Aujourd’hui est un jour comme un autre. Avec ses allers retours, ses rendez vous, le temps qui file entre machine, repas et gronderies.

Aujourd’hui, je me suis réveillée d’une humeur de dogue. Avec une envie de solitude chevillée au corps. Avec une envie de silence, de tranquillité, de repos, de travail.

Alors même s’il est de plus en plus politiquement incorrect de se plaindre et de râler, voici un billet en mode râlage complet, réglage de compte.

Hier, j’étais à une réunion un peu houleuse sur les rythmes scolaires. Organisée par la fédération de parents d’élèves à laquelle j’appartiens, nous étions 7. Nous sommes environ 27 inscrits, titulaires et suppléants. Je suis d’ailleurs suppléante sur les 2 collèges, élémentaire et maternelle. Alors c’est sur que comme ce sont toujours les mêmes qui viennent, on rigole bien malgré le sujet sérieux. Mais merde quoi ! Pourquoi s’inscrire à une organisation si  c’est pour ne jamais y venir ! Je prends sur mon temps de travail, sur mon temps avec mes enfants pour aller au bout de mon engagement. C’est si extraordinaire que cela. Les mêmes d’ailleurs qui vont râler parce que la décision prise ne conviendra pas.

Je suis fatiguée d’être diplomate, d’être polie, d’être comme la société voudrait que je sois. Je voudrais pouvoir dire Merde à tous ces gens qui ont des phrases si malheureuses. « Oh ça va Gabriel il est adorable ». Viens partager mon quotidien, viens essayer de le cadrer, viens essuyer les cris, les insultes, les hurlements. L’Ecole qui te regarde comme si, au final, si ton enfant est problématique à la maison mais très sage à l’école, c’est de ta faute. Que tu dois bien y être pour quelque chose. « Il doit y avoir quelque chose qui se joue à la maison ». Ah bah oui, c’est évident. Mais non, nous ne sommes pas permissifs, nous ne sommes pas maltraitants. Et des fois, j’ai juste envie d’être comme tous ses parents qui laissent leur gamin faire ce qu’il veut histoire d’avoir la paix.

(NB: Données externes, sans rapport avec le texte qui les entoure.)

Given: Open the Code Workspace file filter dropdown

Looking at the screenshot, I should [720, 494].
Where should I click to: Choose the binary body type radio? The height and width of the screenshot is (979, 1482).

Ce serait bien plus facile. En revanche, du coup, je suis pas sure que les choses se passeraient aussi bien à l’école.

Je suis fatiguée que nos familles, loin par la distance, par les fâcheries, loin parce qu’ils ont mieux à faire, ne nous apporte aucun soutien. Je suis fatiguée d’être l’intelligente qui revient, qui recontacte parce que « tu comprends, la vie est courte, c’est bête de rester fâché ». Je suis fatiguée de voir mon beau père qui part en vacances tous les 15 jours, faire la morale à son fils. Fatiguée de l’entendre se plaindre que les jours où il est disposé à nous visiter, nous ne sommes pas disponibles. Fatiguée qu’il ne respecte pas les consignes de ne pas ramener des gâteaux plein de merdes ou du chocolat qui reste dans un placard avant d’être jeté. Seuls mon père et ma mère sont sans jugements. Les autres sont confits dans leur petite vie, petits problèmes et en oublie les autres.

Et puis, surtout, je suis fatiguée de mes enfants. A force de courir, de faire 1000 choses à la fois, je n’ai plus de plaisir avec eux. Je n’ai pas envie de me poser avec eux et de faire un jeu. De toute façon c’est impossible avec Gabriel. Je fais les choses parce que je dois les faire. Mais j’ai envie de liberté, de tranquillité, d’être sans enfant.  Parce que je n’ai pas signé pour n’avoir que des emmerdements et aucun plaisir. Parce que j’ai le sentiment de ne vivre que des contraintes. Et que non, avoir des enfants, ce n’est pas que du bonheur, et quand l’un d’eux est handicapé, c’est juste pour ta gueule.

Oui, je suis en colère. Oui, j’en ai marre. Oui, je veux une autre vie. Pour moi et eux. Non, je ne suis pas prête à pardonner.